Wieder Proteste gegen tschechische Regierung

50.000 Protestierende forderten den Rücktritt von Justizministerin Marie Benešová und Premier Andrej Babiš

  • Jindra Kolar, Prag
  • Lesedauer: 4 Min.

Das Volk gibt keine Ruhe. Auch in dieser Woche folgten die Prager dem Aufruf der Initiative »Milion chvilek pro demokracii« (Millionen Momente für die Demokratie), um gegen die kürzlich erfolgte Bestallung der Justizministerin Marie Benešová zu protestieren. 50.000 Menschen versammelten sich, aus organisatorischen Gründen musste die Demonstration vom Altstädter Ring auf den Wenzelsplatz verlegt werden.

Den Organisatoren von »Milion chvilek« war dies überaus recht: Nicht nur, dass so viele Bürger ihrem Aufruf gefolgt waren, sondern auch der durchaus symbolträchtige Ort des Protestes zeugte von der Dringlichkeit des Anliegens. Wann immer es in der jüngeren Geschichte des Landes um die Verteidigung der Demokratie ging, versammelten sich die Prager auf dem Platz zwischen Graben und dem Nationalmuseum, in dessen Mitte der streitbare Heilige Wenzel auf seinem Roß sitzt.

Im November 1989 haben die Demonstrationen rings um den Wenzelsplatz zum Sturz des sozialistischen Regimes geführt. Der heute Regierende jedoch hat nur Spott für die Demonstranten übrig und erklärt, sie seien nur darstellungssüchtig.

»Pravda vítĕzí« - die Wahrheit siegt, so ist es auf dem Banner des tschechischen Staatspräsidenten zu lesen.

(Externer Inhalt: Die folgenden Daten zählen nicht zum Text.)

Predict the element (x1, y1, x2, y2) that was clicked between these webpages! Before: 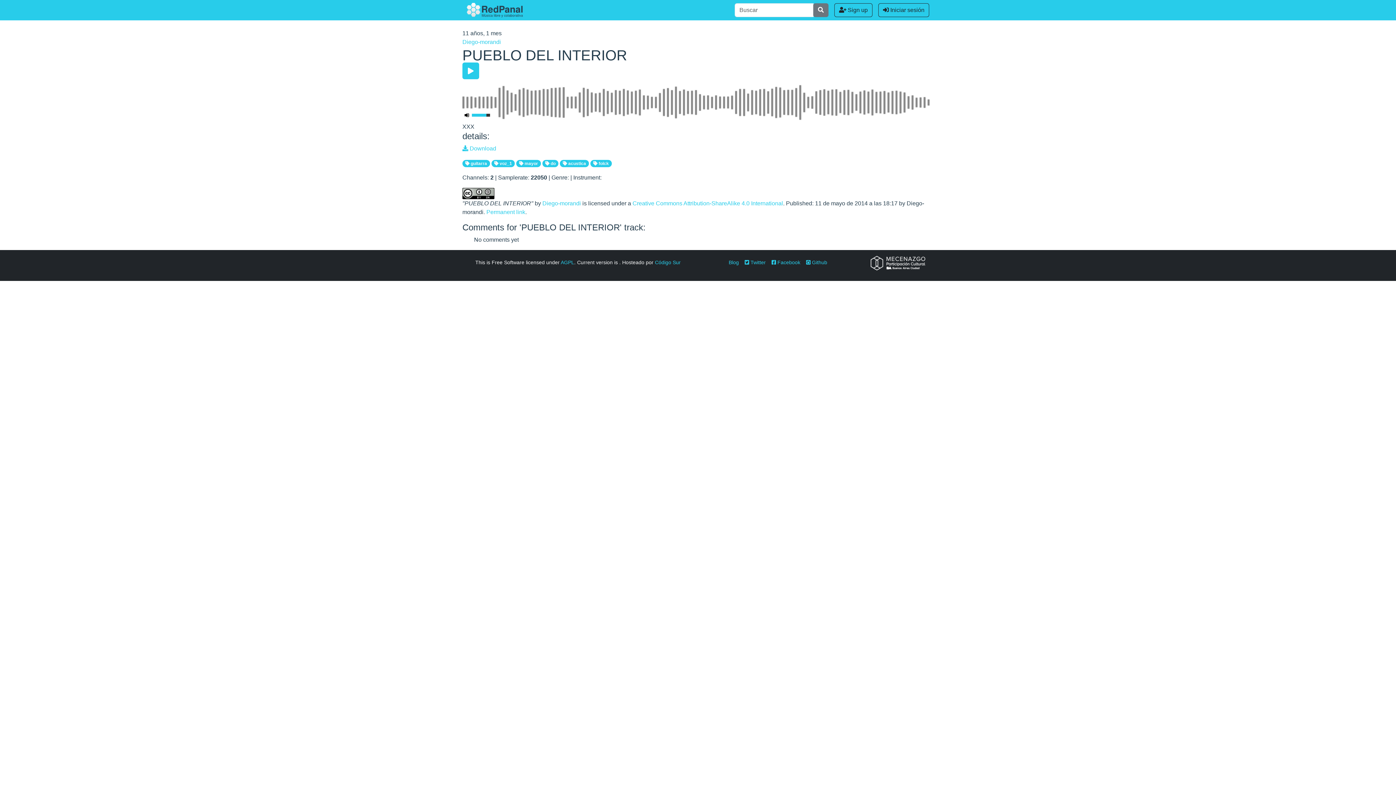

Der Dichter und erste Präsident der Republik nach 1990, Václav Havel, erweiterte die Losung in »Láska vítĕzí« - die Liebe siegt. Die Protestierenden nahmen diese Mottos humorvoll auf und setzten sie in »Pravda a Láska vítĕzí« zusammen mit der Ergänzung: »auch über euch, Babiš und Benešová«. Hunderte von Transparenten forderten die Demission beider Politiker.

Doch längst geht es nicht mehr nur um die vollständige Aufklärung des Skandals um die veruntreuten EU-Subventionen für das zum Babiš-Imperium gehörende Spa »Storchennest«. Oder um die Befürchtung, die ehemalige Sozialdemokratin und jetzt für die Regierungspartei ANO antretende Benešová könnte eine Gleichschaltung der Justiz zum Schutz des amtierenden Regierungschefs durchsetzen.

Die einschneidenden Maßnahmen der Babiš-Administration auf dem Gebiet der Sozialpolitik sowie das in den Augen der Demonstranten verantwortungslose Handeln in Sachen Umwelt stehen auf dem Prüfstand. So erklärte Andrej Babiš erst dieser Tage, am Kernenergieprogramm des Landes festhalten und sich in dieser Angelegenheit von Brüssel nichts vorschreiben lassen zu wollen. Babiš weiß in dieser Angelegenheit Präsident Miloš Zeman an seiner Seite, die Bürger hingegen sehen die Pläne skeptisch.

Der Initiator von »Milion chvílek«, Mikuláš Minář, forderte die Regierenden zu einer öffentlichen Diskussion um die anstehenden Probleme heraus. Er könne sich zum Beispiel ein Fernsehduell vorstellen, so Minář.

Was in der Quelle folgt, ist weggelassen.